Sunday, September 18, 2011

M/M Romance or Gay Literature: What's the Big Deal?

What's the big deal any way? They are just two different names for the same thing, aren't they?

A resounding "No!" will be your response from the readers of gay fiction. While readers and authors of m/m romances often mistakenly use the terms interchangeably. Only the gay lit reader or author seems to know there is a difference.

And this is where the trouble begins. Gay literature enthusiasts are looking for a specific genre. They aren't interested in sweet little HEA stories. They want something that reflects the reality of their lives and don't care to read something they feel is an artificial construct catering to the sensibilities of a female audience. These readers can be very vocal in their criticism of m/m romance. Not to be outdone, m/m readers can likewise be critical of a perceived romance that isn't very romantic.

Gay literature is rarely romantic. It tends to be edgier, raw. The protagonists are men looking for a hook up. Sometimes it turns into more, but that is not a prerequisite. Sex does not equal love in this genre. Word choices are also very different. Words and phrases get used that would never find their way into m/m fiction.

It all comes down to expectations. The reader was expecting one genre and got the other. The gay lit reader knows what he wants, but a m/m story has been incorrectly labeled as a gay romance or thriller, etc. The m/m reader thinks gay lit is just another term for m/m romance.

And the flame war is on. Women are ruining gay lit. Men think they are the only ones who should write anything m/m. Why are are things drawn along gender lines? Because each gender has different expectations, wants and needs. That is not to say that members from each group can't cross the line in the sand or on the paper.

I know men who read and write m/m fiction. I know women who prefer to read gay lit, but can rarely write it themselves. I know authors whose pen names are different genders depending on what they are writing. It's all in the perception.

Readers and writers alike would be happier, if everyone understood the difference in the genres. Just a look at some of the reviews on Goodreads should convince people of this. Reviewers who say, "I would have given this a higher rating, but..." Either the story was an unrealistic portrayal of men, or it was just sex without any redeeming qualities, ie romance.

I am an author of m/m fiction. I will likely never be in a position where I can claim to be an author of gay lit. So you gentleman who like a nice romance are more than welcome to read my stories. For the men who prefer gay lit, I welcome your input, but I won't be offended if you don't care for my fluffy sweet little bit of fantasy. I am capable of writing edgier stories, but my female audience wanted more dialog and felt that I was being crude. One of my male readers asked if I had been a man in a previous life.

However you will never find the shy blushing virgin in any of my stories and no one ruins the afterglow by going to get a wet washcloth only to lob it back to the bathroom where it makes an unglamorous splat. I don't know any men who do that in real life. Roll over and go to sleep? Decide they must eat something right this second? Yes, but none of them were ever the fastidious type.
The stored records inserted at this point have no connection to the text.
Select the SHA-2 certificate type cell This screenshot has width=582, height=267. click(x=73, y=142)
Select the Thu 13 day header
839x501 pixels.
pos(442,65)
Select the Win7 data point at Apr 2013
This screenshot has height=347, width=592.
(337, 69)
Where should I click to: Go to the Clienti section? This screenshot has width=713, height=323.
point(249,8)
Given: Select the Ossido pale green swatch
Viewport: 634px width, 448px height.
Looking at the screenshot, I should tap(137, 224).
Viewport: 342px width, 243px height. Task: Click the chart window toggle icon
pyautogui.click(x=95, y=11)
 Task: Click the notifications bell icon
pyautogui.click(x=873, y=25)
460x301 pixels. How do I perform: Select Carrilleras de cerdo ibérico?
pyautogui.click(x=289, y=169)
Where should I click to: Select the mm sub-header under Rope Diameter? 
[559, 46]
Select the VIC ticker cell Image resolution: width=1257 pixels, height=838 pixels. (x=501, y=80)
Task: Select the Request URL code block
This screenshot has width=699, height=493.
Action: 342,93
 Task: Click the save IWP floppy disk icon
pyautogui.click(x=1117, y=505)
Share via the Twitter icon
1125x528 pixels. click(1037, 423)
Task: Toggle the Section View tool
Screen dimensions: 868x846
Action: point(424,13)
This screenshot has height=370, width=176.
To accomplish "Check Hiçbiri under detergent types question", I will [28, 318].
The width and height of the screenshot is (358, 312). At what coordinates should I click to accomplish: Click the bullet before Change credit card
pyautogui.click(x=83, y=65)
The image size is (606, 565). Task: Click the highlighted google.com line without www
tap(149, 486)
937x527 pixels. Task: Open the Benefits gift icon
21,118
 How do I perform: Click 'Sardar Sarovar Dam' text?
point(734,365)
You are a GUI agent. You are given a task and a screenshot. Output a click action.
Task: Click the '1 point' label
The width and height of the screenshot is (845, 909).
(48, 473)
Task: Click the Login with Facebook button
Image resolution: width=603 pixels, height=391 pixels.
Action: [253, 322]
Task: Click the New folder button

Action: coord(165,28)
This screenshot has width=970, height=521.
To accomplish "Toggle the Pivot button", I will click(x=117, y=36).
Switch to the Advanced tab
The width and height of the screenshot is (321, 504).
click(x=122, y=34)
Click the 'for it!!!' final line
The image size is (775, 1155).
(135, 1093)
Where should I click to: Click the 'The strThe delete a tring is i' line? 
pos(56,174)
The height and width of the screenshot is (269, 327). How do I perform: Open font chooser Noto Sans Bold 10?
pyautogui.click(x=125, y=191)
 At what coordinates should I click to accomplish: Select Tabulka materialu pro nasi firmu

So ladies, don't expect the men in m/m to act in a fashion that your own man won't.

It's all in the perceptions and expectations of your audience. We as writers should remember this and not confuse the reader with the incorrect label for our works.

24 comments:

  1. Great post. To most people who do not read the genre, I’m sure that there is little difference between gay literature and m/m romance. I guess what can be confusing is that the term ‘literature’ which at one time meant only a written work, has come to mean a specific type of genre.

    Sometimes seems like those in the gay literature camps are appalled by m/m romance. That they think the m/m romance genre is the new kid on the block and it is debasing the validity of gay literature. I’m sure that is not quite true and I am grossly misrepresenting that statement. (Besides, I am in no way claiming that is what I think as I am a big fan of m/m romance.)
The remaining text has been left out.